[PROBLEM]:
Write out exactly the lines between the line containing "The width and" and the end of the records, counting both ends, and leave out all pictures.

=== Section Start ===

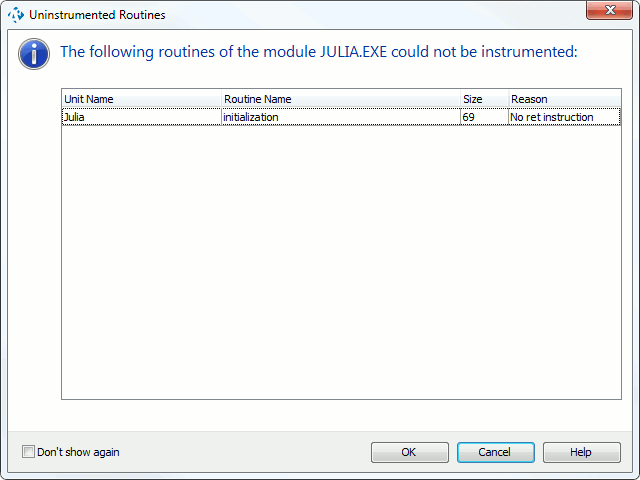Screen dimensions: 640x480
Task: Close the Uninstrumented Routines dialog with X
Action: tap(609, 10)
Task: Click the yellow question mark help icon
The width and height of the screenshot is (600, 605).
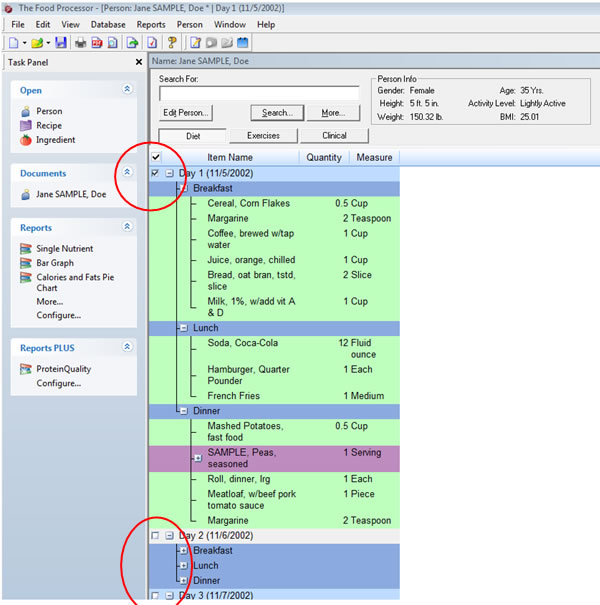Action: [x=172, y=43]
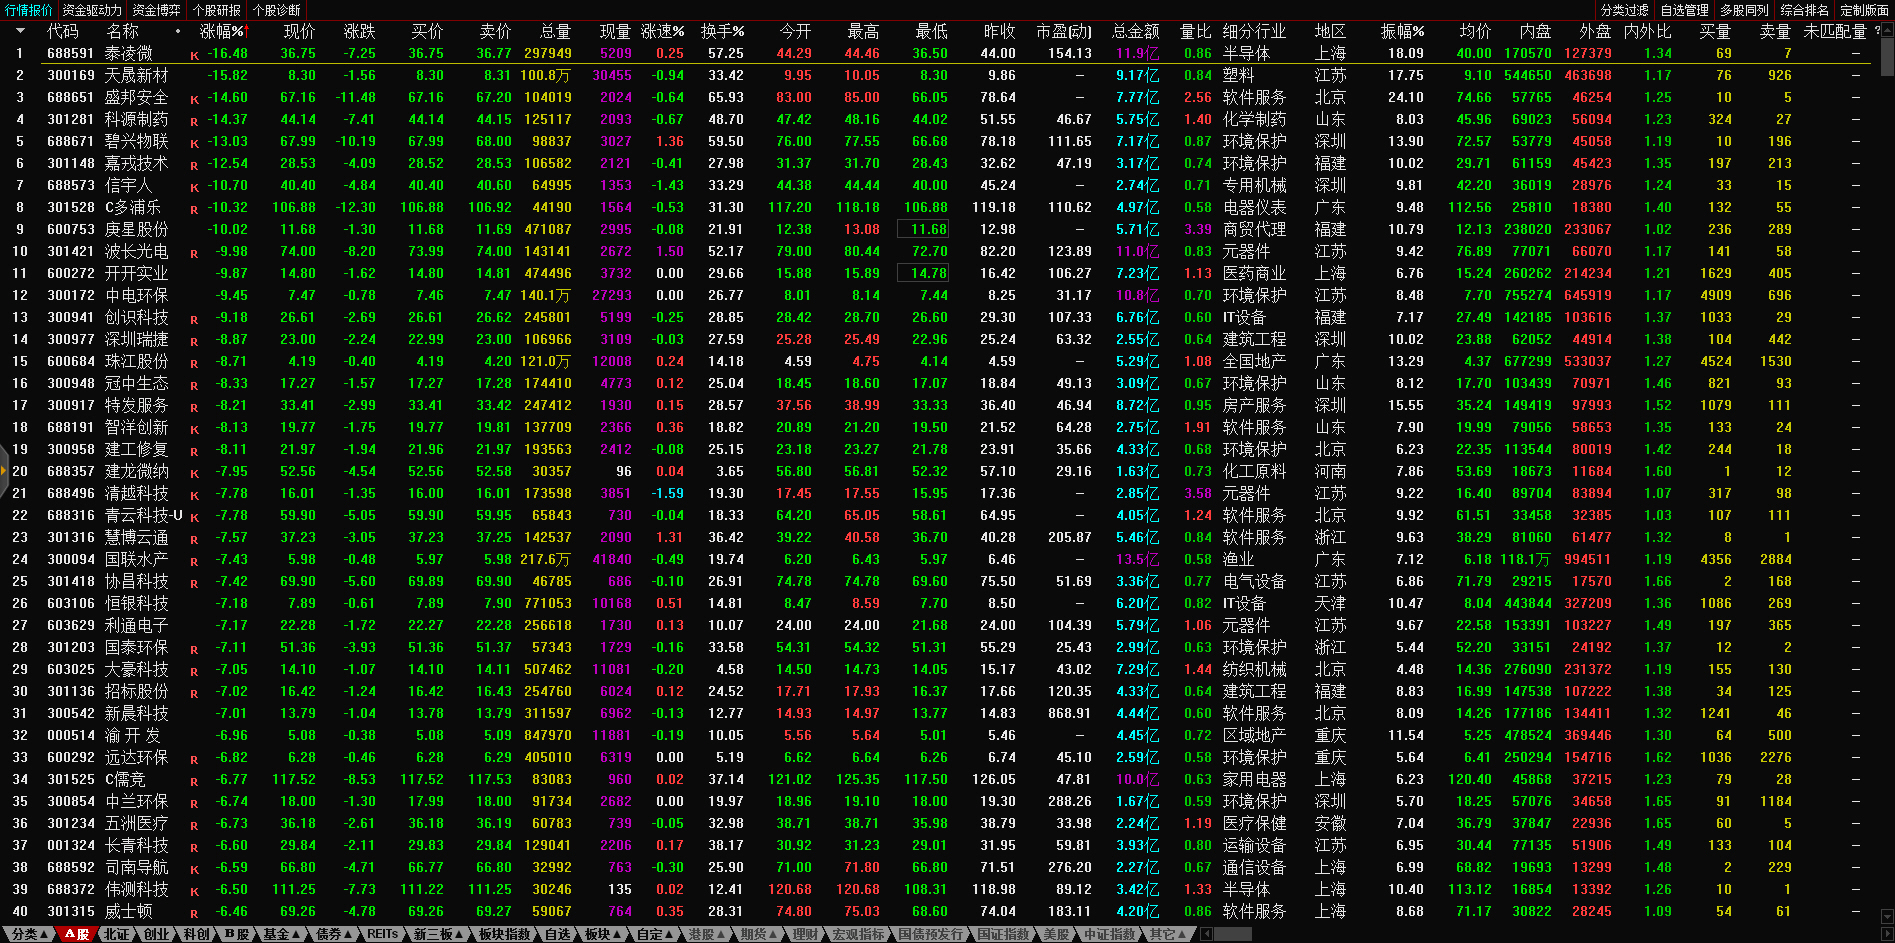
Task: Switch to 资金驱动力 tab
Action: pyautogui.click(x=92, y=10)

=== Section End ===

[RESULT FOR THIS EXERCISE]:
The width and height of the screenshot is (600, 605).
Action: [x=172, y=43]
Task: Switch to 资金驱动力 tab
Action: pyautogui.click(x=92, y=10)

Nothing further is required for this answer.